> _Action item_
A stretch of the entries below is to be set down exactly, running from the line with "Where should I click to: Click the 2025" through the line with "Screen dimensions: 1227x800", both included, and no other line.

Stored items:
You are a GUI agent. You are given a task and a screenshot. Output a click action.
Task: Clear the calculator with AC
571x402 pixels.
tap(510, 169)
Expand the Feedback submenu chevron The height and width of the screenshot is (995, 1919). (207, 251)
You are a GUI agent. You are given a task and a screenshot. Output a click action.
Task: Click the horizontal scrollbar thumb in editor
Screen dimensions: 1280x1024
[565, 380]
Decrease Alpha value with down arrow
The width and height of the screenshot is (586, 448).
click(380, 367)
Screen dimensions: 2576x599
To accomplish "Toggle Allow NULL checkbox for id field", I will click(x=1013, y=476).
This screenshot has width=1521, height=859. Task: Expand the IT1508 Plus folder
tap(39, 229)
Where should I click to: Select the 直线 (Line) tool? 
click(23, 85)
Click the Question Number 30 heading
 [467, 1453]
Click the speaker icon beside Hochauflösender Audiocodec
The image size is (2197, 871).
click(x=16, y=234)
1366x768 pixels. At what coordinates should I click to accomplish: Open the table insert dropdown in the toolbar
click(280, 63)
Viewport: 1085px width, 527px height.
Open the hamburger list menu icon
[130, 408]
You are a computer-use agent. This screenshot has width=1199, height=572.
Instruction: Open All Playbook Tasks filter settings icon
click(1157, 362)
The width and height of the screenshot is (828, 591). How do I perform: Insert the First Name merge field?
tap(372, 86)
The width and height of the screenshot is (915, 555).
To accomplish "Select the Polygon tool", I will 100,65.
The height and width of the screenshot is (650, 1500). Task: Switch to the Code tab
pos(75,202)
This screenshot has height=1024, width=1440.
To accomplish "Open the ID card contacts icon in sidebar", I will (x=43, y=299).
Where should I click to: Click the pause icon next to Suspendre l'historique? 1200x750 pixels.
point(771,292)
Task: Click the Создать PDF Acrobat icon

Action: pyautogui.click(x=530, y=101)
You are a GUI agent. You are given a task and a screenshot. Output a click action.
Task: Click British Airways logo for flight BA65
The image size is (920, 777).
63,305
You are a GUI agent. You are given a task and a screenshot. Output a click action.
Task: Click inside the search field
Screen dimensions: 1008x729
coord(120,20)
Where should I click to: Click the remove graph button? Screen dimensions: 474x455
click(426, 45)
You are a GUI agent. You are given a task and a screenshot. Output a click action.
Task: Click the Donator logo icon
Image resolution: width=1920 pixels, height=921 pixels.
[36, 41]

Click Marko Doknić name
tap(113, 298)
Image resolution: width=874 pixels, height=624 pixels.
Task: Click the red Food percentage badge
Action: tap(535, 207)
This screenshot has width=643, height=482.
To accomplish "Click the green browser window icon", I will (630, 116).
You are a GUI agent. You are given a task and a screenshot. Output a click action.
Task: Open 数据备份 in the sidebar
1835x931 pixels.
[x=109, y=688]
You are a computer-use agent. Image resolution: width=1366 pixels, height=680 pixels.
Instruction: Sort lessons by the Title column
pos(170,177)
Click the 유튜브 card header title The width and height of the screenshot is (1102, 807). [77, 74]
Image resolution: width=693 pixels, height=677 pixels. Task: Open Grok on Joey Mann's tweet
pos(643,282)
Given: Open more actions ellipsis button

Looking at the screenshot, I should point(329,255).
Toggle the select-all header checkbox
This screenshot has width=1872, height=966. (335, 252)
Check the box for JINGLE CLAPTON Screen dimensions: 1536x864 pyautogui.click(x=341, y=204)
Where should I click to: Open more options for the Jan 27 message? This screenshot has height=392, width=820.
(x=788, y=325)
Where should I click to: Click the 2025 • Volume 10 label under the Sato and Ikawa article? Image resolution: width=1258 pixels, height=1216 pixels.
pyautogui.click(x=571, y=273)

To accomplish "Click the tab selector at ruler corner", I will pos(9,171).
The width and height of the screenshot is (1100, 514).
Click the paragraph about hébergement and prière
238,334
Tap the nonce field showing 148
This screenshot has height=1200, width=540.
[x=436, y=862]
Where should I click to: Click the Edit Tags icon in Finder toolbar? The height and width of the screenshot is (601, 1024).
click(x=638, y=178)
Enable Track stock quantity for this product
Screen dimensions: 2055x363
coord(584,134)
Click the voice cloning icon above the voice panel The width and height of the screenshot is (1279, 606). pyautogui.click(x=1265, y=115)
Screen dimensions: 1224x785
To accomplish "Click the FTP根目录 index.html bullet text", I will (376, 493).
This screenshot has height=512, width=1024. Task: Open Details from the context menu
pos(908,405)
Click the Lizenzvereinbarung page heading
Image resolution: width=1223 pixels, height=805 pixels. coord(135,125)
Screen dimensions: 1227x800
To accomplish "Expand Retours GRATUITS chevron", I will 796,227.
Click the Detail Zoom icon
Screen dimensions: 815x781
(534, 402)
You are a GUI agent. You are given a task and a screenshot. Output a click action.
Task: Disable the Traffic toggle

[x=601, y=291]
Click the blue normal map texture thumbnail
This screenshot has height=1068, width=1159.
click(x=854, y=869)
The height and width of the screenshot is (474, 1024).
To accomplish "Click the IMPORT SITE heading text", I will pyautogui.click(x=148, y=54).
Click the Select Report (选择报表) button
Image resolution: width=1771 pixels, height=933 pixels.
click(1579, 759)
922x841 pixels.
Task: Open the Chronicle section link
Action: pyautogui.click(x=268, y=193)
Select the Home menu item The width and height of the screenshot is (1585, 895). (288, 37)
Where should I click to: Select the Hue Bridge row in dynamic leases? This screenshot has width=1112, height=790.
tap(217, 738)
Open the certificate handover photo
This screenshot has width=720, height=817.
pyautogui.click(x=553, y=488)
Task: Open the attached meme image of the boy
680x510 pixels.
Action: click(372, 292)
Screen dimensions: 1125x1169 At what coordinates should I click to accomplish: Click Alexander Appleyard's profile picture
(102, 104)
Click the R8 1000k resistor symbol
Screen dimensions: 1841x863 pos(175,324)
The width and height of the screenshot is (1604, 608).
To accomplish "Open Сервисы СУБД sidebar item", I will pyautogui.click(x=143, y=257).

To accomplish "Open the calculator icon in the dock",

> _Exercise answer_
Where should I click to: Click the 2025 • Volume 10 label under the Sato and Ikawa article? Image resolution: width=1258 pixels, height=1216 pixels.
pyautogui.click(x=571, y=273)

To accomplish "Click the tab selector at ruler corner", I will pos(9,171).
The width and height of the screenshot is (1100, 514).
Click the paragraph about hébergement and prière
238,334
Tap the nonce field showing 148
This screenshot has height=1200, width=540.
[x=436, y=862]
Where should I click to: Click the Edit Tags icon in Finder toolbar? The height and width of the screenshot is (601, 1024).
click(x=638, y=178)
Enable Track stock quantity for this product
Screen dimensions: 2055x363
coord(584,134)
Click the voice cloning icon above the voice panel The width and height of the screenshot is (1279, 606). pyautogui.click(x=1265, y=115)
Screen dimensions: 1224x785
To accomplish "Click the FTP根目录 index.html bullet text", I will (376, 493).
This screenshot has height=512, width=1024. Task: Open Details from the context menu
pos(908,405)
Click the Lizenzvereinbarung page heading
Image resolution: width=1223 pixels, height=805 pixels. coord(135,125)
Screen dimensions: 1227x800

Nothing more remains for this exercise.